As a limitation of this present study, the PET attenuation correction (see Supplementary Methods), as currently implemented in this hybrid PET/MR system, is still suboptimal and can lead to underestimations of the PET signal in the vicinity of cortical bone. ¹⁸ Further, in the sheep data, spatial distortion of perfusion [MRI] and DWI was present but was not corrected in this pilot study. This may have affected region of interest overlap and quantitative results in the animal experiments. Moreover, we mainly examined mildly affected patients at relatively late time points after stroke onset at which penumbral tissue cannot necessarily be expected anymore. Moreover, the variety of disease etiologies, ranging from, e.g., lacunar infarctions over cerebral bleeding to typical MCA territory infarctions, poses another drawback. This may have contributed to the correlations found in this present study, which are not stronger between perfusion_[PET] and perfusion_[MRI] as compared with those reported in prior sequential studies with more homogenous patient collectives.^10,15 Further, it would be desirable to measure the oxygen extraction fraction (OEF) as the gold standard PET technique to delineate the ischemic penumbra by means of PET ² also in a simultaneous PET/MRI environment. Because of the fact that an MR-compatible multitracer administration equipment, which needs to be operated close to the patient to achieve OEF measurements, is currently not available, we focused our research on one—if not the (with regard to pathogenesis and therapy decisions) decisive aspect of ischemic stroke pathophysiology, i.e., measuring CBF. It will remain the task of future investigations with more advanced technical opportunities to relate the PW/DW mismatch MRI penumbra concept against simultaneous OEF CBF PET measurements. Those investigations will then, by providing the full picture, potentially offer the optimization of stroke MR imaging, for instance by the introduction of PW MR CBF correction factors.

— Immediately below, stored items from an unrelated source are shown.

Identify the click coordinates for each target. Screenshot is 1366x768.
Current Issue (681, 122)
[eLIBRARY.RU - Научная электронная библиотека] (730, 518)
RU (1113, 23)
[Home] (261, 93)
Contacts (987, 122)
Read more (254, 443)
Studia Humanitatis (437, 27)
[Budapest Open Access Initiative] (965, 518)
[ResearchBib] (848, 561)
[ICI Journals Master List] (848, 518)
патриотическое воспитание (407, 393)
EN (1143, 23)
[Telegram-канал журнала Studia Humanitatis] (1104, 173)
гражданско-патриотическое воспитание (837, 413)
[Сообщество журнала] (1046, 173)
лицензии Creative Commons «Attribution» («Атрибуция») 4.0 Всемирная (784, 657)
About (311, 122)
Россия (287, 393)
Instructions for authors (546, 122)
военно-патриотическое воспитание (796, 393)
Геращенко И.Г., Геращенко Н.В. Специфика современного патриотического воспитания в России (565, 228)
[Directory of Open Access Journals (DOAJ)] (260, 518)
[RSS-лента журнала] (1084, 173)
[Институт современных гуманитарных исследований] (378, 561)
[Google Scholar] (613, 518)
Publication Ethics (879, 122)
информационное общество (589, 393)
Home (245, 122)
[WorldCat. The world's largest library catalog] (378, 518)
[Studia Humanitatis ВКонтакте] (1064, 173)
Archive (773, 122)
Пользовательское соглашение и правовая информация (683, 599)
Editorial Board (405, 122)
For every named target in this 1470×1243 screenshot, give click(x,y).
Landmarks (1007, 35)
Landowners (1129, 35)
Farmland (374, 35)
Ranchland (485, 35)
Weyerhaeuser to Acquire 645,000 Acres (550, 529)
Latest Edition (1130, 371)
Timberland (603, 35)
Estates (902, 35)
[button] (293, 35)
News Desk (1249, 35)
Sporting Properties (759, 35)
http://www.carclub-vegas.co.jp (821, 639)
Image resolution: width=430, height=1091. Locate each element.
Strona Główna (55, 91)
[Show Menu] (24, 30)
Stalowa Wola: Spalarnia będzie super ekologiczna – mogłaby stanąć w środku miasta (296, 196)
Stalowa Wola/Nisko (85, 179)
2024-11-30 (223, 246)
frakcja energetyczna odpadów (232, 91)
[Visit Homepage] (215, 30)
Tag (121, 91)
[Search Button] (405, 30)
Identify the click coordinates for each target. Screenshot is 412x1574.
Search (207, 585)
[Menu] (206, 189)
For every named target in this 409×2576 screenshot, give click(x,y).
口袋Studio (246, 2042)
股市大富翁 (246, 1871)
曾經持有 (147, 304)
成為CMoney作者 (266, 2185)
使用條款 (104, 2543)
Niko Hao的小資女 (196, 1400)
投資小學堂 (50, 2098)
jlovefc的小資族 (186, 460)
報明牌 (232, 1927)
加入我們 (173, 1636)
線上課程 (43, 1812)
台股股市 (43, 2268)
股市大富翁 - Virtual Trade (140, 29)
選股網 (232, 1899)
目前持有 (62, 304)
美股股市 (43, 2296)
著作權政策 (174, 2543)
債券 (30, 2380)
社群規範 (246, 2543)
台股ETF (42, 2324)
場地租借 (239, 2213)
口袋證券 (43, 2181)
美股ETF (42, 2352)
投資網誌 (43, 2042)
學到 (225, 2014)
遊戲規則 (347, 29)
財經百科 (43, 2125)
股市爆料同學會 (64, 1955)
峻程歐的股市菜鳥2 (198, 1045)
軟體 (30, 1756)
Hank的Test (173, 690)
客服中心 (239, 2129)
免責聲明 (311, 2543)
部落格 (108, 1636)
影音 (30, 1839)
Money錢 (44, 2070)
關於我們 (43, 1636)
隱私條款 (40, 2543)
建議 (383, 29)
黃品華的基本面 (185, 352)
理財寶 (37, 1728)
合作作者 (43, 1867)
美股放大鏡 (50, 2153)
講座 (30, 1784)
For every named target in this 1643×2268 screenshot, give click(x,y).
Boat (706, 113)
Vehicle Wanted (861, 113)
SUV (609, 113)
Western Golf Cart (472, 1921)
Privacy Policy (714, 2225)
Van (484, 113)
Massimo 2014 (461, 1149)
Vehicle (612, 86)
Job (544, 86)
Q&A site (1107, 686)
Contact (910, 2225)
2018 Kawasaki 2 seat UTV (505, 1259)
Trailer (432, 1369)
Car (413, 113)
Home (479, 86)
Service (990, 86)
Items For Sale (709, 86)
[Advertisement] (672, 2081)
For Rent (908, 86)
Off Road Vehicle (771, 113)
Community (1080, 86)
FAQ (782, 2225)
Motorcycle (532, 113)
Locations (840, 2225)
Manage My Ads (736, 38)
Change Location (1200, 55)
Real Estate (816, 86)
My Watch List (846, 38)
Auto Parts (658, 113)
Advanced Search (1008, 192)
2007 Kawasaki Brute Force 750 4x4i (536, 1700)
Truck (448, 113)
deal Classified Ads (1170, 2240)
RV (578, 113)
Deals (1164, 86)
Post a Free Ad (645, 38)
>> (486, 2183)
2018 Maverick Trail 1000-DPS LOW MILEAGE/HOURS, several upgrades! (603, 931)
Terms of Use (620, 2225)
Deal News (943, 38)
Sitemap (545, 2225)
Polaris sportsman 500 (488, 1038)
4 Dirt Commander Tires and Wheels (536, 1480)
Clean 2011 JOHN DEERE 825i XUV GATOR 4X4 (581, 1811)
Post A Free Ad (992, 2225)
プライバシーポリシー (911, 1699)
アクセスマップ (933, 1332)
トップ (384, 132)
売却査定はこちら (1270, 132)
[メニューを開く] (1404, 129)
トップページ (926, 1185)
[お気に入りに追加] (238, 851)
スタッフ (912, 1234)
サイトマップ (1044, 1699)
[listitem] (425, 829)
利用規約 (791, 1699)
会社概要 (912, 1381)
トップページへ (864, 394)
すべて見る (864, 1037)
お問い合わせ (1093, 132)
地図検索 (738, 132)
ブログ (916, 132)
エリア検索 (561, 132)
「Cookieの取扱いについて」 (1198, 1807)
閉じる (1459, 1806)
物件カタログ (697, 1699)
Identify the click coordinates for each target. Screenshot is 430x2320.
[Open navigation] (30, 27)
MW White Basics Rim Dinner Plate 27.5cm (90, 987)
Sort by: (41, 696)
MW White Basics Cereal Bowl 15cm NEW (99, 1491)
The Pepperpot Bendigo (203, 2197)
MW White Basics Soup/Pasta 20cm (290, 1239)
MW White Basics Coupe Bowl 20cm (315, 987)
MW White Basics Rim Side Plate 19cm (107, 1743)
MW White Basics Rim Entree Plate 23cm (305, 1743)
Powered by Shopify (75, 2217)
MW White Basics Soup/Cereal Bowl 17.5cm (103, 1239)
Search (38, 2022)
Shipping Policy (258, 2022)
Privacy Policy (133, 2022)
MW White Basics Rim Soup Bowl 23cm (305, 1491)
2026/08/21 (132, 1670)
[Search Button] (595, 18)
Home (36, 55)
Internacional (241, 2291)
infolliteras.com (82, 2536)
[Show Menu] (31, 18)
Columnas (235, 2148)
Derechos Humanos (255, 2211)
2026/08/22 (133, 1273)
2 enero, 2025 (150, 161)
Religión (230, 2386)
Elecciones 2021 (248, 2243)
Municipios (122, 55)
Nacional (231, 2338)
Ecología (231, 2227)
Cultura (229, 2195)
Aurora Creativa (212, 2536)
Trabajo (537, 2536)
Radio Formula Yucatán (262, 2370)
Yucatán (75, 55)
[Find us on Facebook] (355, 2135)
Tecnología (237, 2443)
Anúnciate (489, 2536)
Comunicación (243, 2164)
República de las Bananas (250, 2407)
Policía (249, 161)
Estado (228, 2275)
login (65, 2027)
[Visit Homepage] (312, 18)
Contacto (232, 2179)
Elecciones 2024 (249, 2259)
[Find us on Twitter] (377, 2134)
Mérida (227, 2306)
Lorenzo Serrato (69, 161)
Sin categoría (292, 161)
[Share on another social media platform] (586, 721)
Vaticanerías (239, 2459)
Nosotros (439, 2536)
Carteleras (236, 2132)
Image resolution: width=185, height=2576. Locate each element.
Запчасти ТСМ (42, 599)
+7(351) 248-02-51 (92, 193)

Taken together, combined PET/MRI is a promising tool for validating MR-based stroke imaging concepts and provides excellent preclinical stroke imaging opportunities to improve the assessment of novel diagnostic and therapeutic concepts. As such, hybrid PET/MRI provides the opportunity to obtain synergistic PET data during standard stroke MRI, which then may guide individual treatment decisions, for instance within therapeutic trials, more precisely.

DISCLOSURE/CONFLICT OF INTEREST

HB and OS served as consultants and speakers for Bayer Healthcare and Piramal Imaging. OS served as primary investigator for Bayer Healthcare, Piramal Imaging, Siemens Healthcare, and GE Healthcare. HB and OS received speaker honoraria from Siemens Healthcare. K-TH served as speaker for Bayer Healthcare and Bracco.